The National Highways Authority of India’s attempt to revive the controversial road project under the Gurugram-Manesar Expressway Phase-I through the Aravali Biodiversity Park off the Mehrauli-Gurugram Road here has sparked outrage among environmentalists and residents.
They are threatening to move court against the project which, they claim, is “ill-conceived”, not based on any traffic study and likely to cause “irreparable damage” to the environment and wildlife of Gurugram, recently tagged the most polluted city in the world.
The six-lane road project through the Aravali Biodiversity Park, which was shelved in November last following strong protests by environmentalists and citizens, is being revived following a decision taken during a meeting between the Gurugram Metropolitan Development Authority and the NHAI officials on March 27. The project aims to decongest the Delhi-Gurugram border at Sirhaul.
The Chief Executive Officer, GMDA, has advised the NHAI officials to review the alignment of the road to minimise its impact on the Biodiversity Park.
Road design review
The CEO has also advised the NHAI officials to review the road design so that the alignment to the extent possible can be kept towards the Delhi-Haryana boundary wall that runs at the boundary of the Aravali Biodiversity Park. It has also been decided to redesign the junction of the proposed road with MG Road so that land requirement within the biodiversity park can be minimised.

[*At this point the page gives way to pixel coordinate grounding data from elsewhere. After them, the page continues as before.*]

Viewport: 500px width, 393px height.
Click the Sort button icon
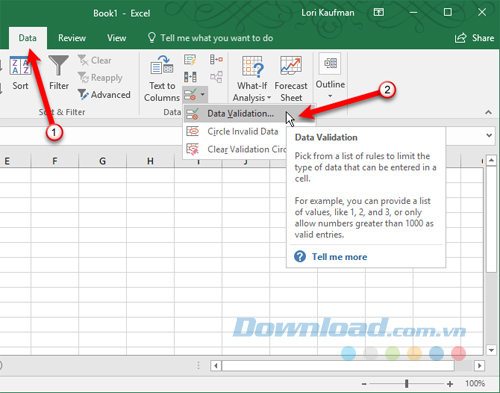coord(20,66)
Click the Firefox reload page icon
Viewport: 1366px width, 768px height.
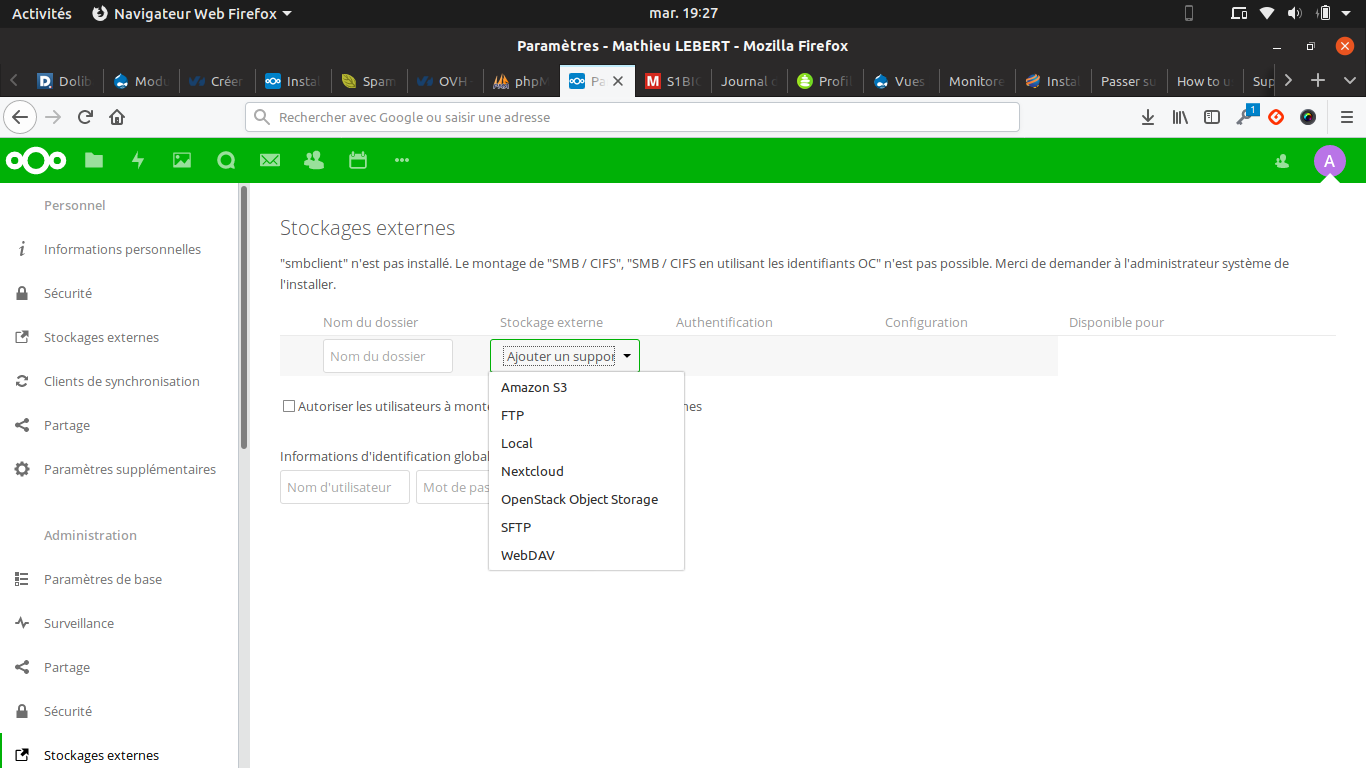86,117
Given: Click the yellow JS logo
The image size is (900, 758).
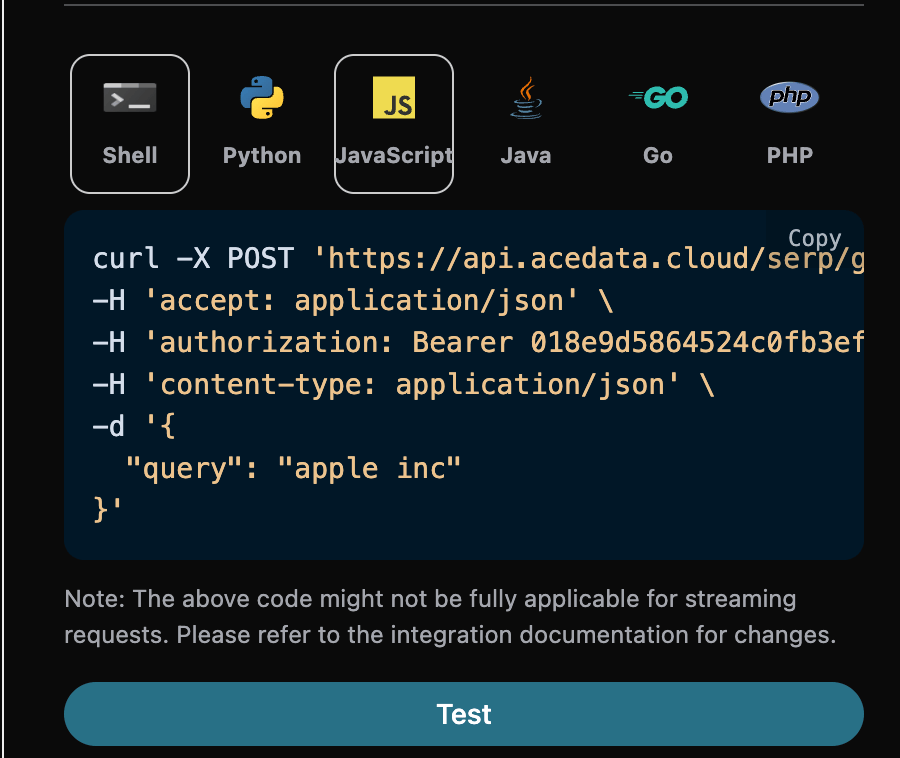Looking at the screenshot, I should pos(394,99).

Aravali Biodiversity Park curator Vijay Dhasmana said the plan of a road through the park was “ridiculous”.
“It is absurd to bring a road through the park whether it is at the periphery, at the centre or any corner. While the New Delhi Master Plan talks about connecting the greens, we are segregating the greens by creating an express road through it. It will prove counterproductive,” warned Mr. Dhasmana.
Threat to wildlife
He said that creating a high-traffic zone anywhere near the park would harm the habitat of birds and wildlife. There are around 185 species of birds in the park. Secondly, he said, it would increase wildlife roadkill. “All the wildlife that crosses the park to go to Rajokri park in Delhi such as nilgai, jungle cat and jackal are going to be roadkills,” said Mr. Dhasmana.
Environment analyst Chetan Agarwal, who has been a part of the protests against the project, said the biggest question to be asked was the rationale behind the project. He said there was no study on the traffic to support the project. Another environmentalist, not willing to be named, claimed the efforts of the GMDA to revive the project despite protests by citizens were an indication that there could be some commercial interests behind it. He said it could be an attempt to help some “influential developer in the region”.
Not ready to give up the fight, Mr. Dhasmana said the protests were bound to happen. “Our first attempt will be to reason with the authorities and make them understand the futility and harmful impact of this project. If nothing works, we will be forced to knock on the doors of the court like we have done earlier,” said Mr. Dhasmana.
Interestingly, the GMDA, in asking the NHAI to revive the project, has overlooked the objections raised by its own Urban Environment Department. As per the minutes of the meeting, GMDA Urban Environment Adviser Rajbir Singh had raised the issue of environmental concerns, but his objections were dismissed saying he was not specific in what he said.
Additional CEO, GMDA, had in his letter to the NHAI, dated January 7, suggested alternative routes connecting National Highway-48 to Gurugram-Faridabad Road at Khusboo Chowk through Vishvakarma Marg via Sikanderpur Ghosi-Road No. 9 Section, Sikanderpur Ghosi-Faridabad Road Section or Sikanderpur Ghosi-Golf Course Road Section. It was also suggested to strengthen the existing 16-lane Golf Course Road to improve connectivity with Southern Peripheral Road.
The feasibility of these alternative routes was also discussed in the March 27 meeting, but it was concluded that these options would not ease the existing traffic congestion at the Sirhaul border and instead enhance congestion at Shankar Chowk, making the entire purpose of construction of road meaningless.
Protests since last year
Earlier, when the project was first taken up, the MCG Commissioner had in a letter on November 19 last year objected to the road saying, among other things, that the alignment was not according to the Gurugram-Manesar Master Plan-2031 and would also cause damage to the eco-sensitive area.
The National Association of Software and Service Companies had in a letter to Haryana Chief Minister Manohar Lal Khattar made an appeal not to create a bigger problem in order to solve the problem of traffic congestion. The letter suggested that building roads was not the solution to the increasing vehicular traffic and instead the government should promote public transport and walking.